*Supplied passage:*
--- BEGIN ---

This really started to come to mind when I began taking my druid into heroic dungeons for Valor Points recently. Until a couple of weeks ago, I had healed exactly zero dungeons. I had tanked a couple of dungeons early on in the expansion with that toon, but virtually all of my healing has come in LFR. Since the druid is an alt – and therefore Valor Points are not vital – I’ve simply gotten my healing fix in LFR and left it at that.
However, I have healed a few dungeons recently. And there have been mixed results.
Don’t get me wrong – I am overgeared for these dungeons. Grossly overgeared. I’m geared enough that I can heal in wing #1 of Flex (and have done so, a little) and not do too badly. This means that when I go into a dungeon, usually one of two things happens: A) if the tank is overgeared for the dungeon, I’m bored. B) if the tank is grossly undergeared for the dungeon, or does things he/she can’t handle relative to his/her gear, that tank can still die… much to my chagrine.
In my limited experience thus far, I’ve mostly run into tanks who are fine and can handle whatever they try. However, last night I ran into a Prot paladin who had 387k health (buffed), but played like he had twice as much.
Pro tip: if you’re at the level where most of the gear that drops for your spec in heroic dungeons is still an upgrade, and you’re the tank, chain-pulling and repeatedly going out of line-of-sight of the healer is not going to be a good recipe for continued survival.
Things came to a head in this instance – which was Heroic Scarlet Halls – when we got to Armsmaster Harlan. I was still halfway up the stairs across the hallway when this tank jumped down into the pit and lost almost all of his health. I barely made it into the room before the door shut, and kept him alive, but then he was smart enough to get caught up in Blades of Light (and died). He also did this on the second pull, although the DPS managed to still kill the boss. The DPS then kicked him, and we finished the dungeon with our DK, who switched to Blood and pulled things in a more manageable fashion.

--- END ---

*Problem description:*
Reproduce the passage on healing heroic dungeons verbatim from "This really started" to "it at that.".

*Supplied information:*
--- BEGIN ---

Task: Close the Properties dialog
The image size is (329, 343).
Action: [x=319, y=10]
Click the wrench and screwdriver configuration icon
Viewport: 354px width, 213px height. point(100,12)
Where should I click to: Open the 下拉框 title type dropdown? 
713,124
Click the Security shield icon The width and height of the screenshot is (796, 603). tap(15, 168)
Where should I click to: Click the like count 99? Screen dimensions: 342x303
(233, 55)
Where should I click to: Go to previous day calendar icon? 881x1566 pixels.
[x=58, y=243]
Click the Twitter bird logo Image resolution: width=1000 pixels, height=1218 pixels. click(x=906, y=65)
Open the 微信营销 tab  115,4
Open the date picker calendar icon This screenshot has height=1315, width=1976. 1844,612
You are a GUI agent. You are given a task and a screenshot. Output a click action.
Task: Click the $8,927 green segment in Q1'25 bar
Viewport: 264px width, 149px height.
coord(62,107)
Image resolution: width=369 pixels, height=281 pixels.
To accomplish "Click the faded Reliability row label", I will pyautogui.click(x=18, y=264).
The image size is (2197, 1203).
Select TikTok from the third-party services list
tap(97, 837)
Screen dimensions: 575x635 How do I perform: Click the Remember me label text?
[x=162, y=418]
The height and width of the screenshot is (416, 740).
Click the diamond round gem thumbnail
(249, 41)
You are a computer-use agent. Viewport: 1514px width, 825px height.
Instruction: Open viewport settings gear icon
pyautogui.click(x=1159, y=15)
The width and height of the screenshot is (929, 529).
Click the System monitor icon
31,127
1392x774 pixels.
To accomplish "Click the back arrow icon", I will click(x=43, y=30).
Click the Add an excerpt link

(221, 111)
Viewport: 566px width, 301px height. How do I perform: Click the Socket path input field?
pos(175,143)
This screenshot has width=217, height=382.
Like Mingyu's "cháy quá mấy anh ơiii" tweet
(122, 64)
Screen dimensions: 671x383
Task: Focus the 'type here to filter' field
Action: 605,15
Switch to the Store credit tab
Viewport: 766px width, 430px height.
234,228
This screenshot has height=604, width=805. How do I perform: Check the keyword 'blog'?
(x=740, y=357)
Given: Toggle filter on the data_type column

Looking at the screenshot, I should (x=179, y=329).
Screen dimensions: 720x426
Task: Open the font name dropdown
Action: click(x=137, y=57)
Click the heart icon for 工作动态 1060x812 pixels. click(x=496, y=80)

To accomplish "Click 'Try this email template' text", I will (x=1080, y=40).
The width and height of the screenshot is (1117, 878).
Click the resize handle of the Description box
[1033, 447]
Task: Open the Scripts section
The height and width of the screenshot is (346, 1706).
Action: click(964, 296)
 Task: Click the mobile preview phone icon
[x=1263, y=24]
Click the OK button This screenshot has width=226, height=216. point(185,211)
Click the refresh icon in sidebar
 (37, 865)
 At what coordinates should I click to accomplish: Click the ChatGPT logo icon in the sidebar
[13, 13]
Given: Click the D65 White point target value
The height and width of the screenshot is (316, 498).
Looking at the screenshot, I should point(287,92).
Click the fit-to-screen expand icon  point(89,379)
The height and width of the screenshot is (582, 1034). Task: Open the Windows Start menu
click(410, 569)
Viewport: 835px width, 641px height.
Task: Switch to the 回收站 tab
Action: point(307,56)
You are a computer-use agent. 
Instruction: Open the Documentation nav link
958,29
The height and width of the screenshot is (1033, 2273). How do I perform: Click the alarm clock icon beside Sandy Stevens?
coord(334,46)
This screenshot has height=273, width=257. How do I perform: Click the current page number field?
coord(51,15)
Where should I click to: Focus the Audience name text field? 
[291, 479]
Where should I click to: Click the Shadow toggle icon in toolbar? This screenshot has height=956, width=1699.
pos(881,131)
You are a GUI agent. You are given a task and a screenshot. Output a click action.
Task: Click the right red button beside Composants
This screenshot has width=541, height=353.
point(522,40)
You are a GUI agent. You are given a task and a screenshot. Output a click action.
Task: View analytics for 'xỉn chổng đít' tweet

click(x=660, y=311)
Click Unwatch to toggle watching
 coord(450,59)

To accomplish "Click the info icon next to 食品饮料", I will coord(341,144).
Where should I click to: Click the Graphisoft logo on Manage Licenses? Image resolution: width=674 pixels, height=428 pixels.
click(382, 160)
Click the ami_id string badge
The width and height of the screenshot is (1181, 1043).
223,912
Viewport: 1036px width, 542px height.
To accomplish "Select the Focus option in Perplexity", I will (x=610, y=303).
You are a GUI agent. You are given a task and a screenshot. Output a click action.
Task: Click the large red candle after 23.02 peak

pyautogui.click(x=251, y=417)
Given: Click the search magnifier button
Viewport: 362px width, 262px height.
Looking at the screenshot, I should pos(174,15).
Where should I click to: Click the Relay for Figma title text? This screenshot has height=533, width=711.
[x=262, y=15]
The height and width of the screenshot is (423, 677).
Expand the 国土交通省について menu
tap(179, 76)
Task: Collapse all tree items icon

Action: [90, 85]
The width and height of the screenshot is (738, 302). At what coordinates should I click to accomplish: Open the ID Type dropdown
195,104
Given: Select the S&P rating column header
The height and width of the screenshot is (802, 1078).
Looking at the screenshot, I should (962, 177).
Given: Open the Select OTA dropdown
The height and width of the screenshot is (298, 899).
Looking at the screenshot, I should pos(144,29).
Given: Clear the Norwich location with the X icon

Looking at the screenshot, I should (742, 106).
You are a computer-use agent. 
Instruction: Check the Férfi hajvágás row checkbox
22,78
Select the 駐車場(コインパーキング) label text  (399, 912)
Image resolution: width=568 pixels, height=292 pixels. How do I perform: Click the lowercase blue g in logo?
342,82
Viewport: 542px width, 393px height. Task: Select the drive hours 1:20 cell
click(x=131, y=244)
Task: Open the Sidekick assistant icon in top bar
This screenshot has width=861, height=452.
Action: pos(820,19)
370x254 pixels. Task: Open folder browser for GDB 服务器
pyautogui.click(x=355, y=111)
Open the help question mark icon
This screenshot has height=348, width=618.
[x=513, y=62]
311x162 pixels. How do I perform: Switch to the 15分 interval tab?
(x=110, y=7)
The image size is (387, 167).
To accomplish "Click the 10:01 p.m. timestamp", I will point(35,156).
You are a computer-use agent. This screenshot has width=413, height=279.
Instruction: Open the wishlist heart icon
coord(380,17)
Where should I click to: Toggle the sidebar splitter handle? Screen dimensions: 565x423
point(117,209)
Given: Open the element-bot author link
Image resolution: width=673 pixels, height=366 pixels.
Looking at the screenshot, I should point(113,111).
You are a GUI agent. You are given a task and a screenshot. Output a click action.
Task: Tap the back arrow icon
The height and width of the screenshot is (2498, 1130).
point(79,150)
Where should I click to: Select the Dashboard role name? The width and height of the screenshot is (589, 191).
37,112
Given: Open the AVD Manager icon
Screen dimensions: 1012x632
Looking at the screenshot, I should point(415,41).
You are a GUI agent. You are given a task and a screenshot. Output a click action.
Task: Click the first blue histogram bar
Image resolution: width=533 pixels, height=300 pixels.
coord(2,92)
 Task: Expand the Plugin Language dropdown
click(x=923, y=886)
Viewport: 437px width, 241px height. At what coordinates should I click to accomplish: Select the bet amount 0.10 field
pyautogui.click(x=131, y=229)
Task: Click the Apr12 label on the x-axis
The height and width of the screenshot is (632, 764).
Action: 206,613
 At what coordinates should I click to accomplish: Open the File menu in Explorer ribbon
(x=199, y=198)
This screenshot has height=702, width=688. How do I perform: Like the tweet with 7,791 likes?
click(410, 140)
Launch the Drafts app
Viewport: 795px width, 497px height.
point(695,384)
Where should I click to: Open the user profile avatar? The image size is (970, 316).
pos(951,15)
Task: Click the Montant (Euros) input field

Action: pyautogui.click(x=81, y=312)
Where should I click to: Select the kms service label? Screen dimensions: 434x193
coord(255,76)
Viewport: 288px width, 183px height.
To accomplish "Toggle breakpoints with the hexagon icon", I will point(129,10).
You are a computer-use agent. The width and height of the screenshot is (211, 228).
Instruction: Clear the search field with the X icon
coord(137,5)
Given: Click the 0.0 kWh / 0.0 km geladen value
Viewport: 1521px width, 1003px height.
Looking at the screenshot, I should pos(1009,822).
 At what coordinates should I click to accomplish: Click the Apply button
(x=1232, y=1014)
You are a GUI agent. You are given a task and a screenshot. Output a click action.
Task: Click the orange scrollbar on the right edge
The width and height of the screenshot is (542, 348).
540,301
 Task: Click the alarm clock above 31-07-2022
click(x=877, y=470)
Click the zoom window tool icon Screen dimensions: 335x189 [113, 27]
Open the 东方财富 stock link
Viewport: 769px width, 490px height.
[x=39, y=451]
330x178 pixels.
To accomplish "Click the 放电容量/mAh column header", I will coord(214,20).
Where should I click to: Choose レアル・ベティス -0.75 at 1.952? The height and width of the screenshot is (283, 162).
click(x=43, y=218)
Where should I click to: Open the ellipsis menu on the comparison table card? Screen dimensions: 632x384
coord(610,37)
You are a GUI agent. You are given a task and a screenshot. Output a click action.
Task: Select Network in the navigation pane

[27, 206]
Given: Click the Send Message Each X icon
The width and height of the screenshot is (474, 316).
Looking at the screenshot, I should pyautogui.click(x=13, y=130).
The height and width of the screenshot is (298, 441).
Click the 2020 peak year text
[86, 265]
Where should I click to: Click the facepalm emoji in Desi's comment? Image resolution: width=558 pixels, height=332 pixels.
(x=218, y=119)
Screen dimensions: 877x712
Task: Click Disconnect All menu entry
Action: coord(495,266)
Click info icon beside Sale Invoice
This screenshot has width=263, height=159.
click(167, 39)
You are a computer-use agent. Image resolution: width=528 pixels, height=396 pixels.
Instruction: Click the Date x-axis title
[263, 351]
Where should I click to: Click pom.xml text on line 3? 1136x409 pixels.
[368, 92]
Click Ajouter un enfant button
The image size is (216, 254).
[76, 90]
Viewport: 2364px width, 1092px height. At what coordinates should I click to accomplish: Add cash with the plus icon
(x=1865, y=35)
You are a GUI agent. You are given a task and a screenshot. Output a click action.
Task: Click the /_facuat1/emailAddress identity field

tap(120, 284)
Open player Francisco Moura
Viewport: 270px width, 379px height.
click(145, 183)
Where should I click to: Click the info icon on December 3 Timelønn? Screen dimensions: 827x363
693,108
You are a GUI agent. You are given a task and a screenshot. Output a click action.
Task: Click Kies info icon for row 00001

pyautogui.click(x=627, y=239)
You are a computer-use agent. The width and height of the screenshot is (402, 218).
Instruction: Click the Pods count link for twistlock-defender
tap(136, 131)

--- END ---

*Finished exercise:*
This really started to come to mind when I began taking my druid into heroic dungeons for Valor Points recently. Until a couple of weeks ago, I had healed exactly zero dungeons. I had tanked a couple of dungeons early on in the expansion with that toon, but virtually all of my healing has come in LFR. Since the druid is an alt – and therefore Valor Points are not vital – I’ve simply gotten my healing fix in LFR and left it at that.